Anyway, Netflix got the distribution rights and released it in January 2018. Now, let's take a look at some of the other dance movies that, at time of writing, are also on the streaming service. Magic Mike! And ... that's it for the classics. But your library probably has several copies of Saturday Night Fever or Footloose or Dirty Dancing. So unless you're actually into Greek stepping (in which case, go for it), there's not really a lot that Step Sisters can offer you. Apart from the pun, of course. But we've already spoiled that for you.

Hot Bot

Okay. According to IMDb, which is about as far as anyone should delve into this, Hot Bot is the "hilarious journey of two sexually repressed and unpopular teenage geeks who accidentally discover a life-like super-model sex bot." It stars Zack Pearlman (who has previous form with movies like this), features a character called Candy Huffington, and that's basically as much as anyone needs to know.

Here's a little indicator as to just how well-loved Hot Bot is in the world of cinema: Google it, and you'll get Rotten Tomatoes, IMDb, the trailer, then a Wikipedia page for a completely unrelated product, and this review for the movie some guy did on Letterboxd. Infinity War it ain't.

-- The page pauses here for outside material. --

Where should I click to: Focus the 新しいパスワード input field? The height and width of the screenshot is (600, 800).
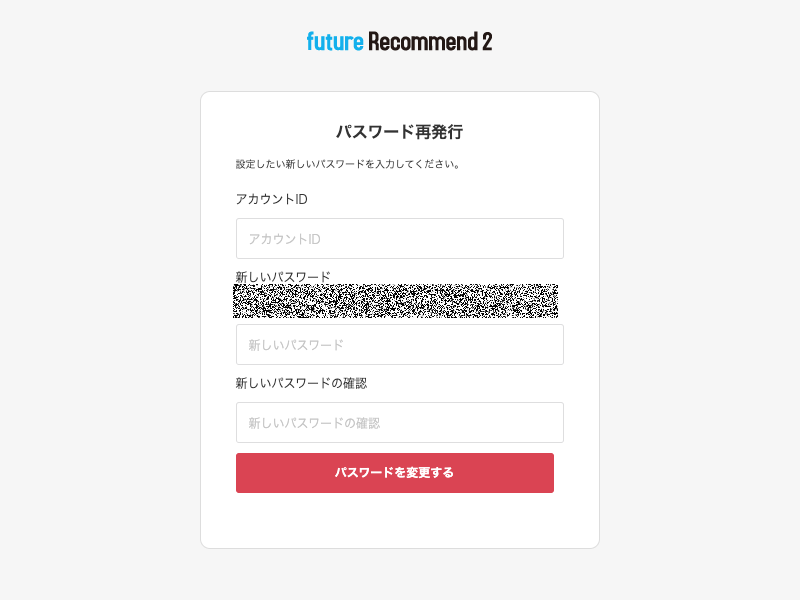point(399,344)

And no, in case you were wondering, the Letterboxd guy didn't like it. "I'm kind of ashamed I watched this movie," he (presumably) weeps. "It was horrible." God bless him for warning the rest of us.

Alien Abduction

If given one wish, what would a movie nut ask for? Perhaps the complete extinction of the found-footage genre. Sure, there'd be some catch — like maybe all the footage from the world's camcorders is erased, too, but you know what? It would be completely worth it. This genre has produced exactly two (2) good movies. But Cloverfield and Blair Witch Project are pushing past one and two decades, respectively, and their sequels haven't shown any real promise. It's over, guys.  

Not that you'd know it, because Alien Abduction is, of course, yet another found-footage horror movie. It is about — you guessed it — an alien abduction. It offers, according to The Hollywood Reporter, "a few decent scares without managing to come up with anything remotely original." Ultimately, this is a by-the-numbers entry into an utterly by-the-numbers genre. There is no conceivable reason for you to watch it. Pass that magic wish, please.

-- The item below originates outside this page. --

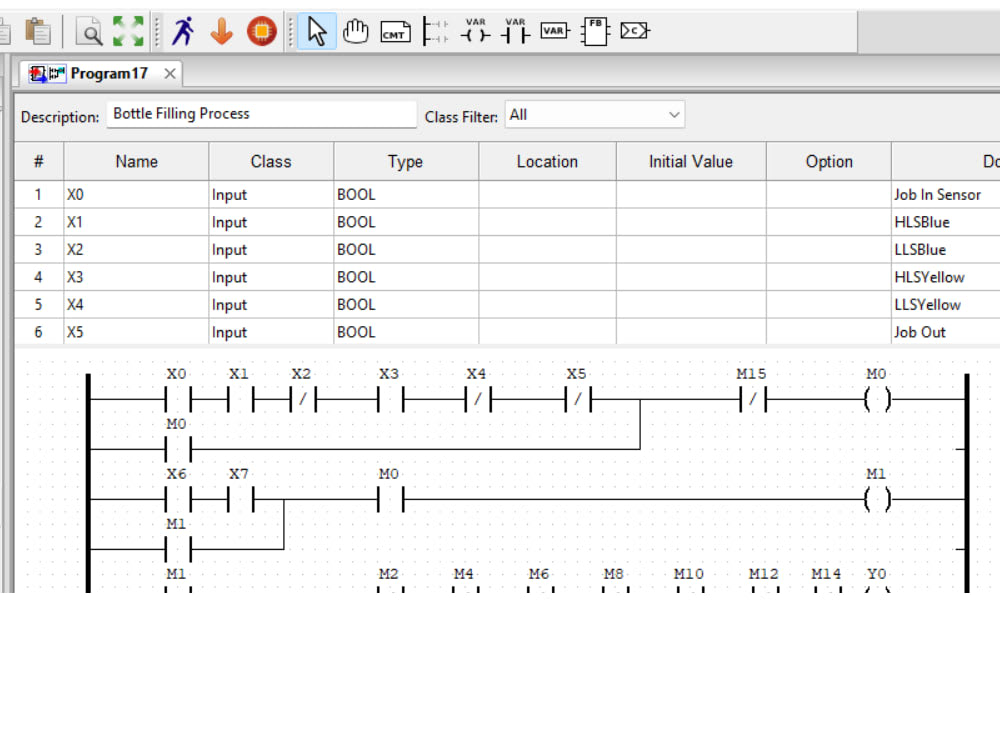Insert a VAR coil element

tap(475, 31)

At last, we plod to the finish line — and what an ending this is. Naked tells the tale of a substitute teacher who wakes up naked in a hotel elevator on his wedding day. After an hour, he wakes up again in the elevator and soon realizes that, yes, he is trapped in a time loop. Over the course of the movie, if one must call it that, he attempts to find various ways of making it to the church on time, presumably (and this is just a stab in the dark) learning something about himself along the way.

So yeah, Naked is on Netflix. That doesn't mean you should watch it when you could watch Groundhog Day instead. You know what Groundhog Day has? Bill Murray. Sonny & Cher. Emotion. Acting. Naked, conversely, is a mess which, in the words of The Daily Dot, also happens to be "completely forgettable."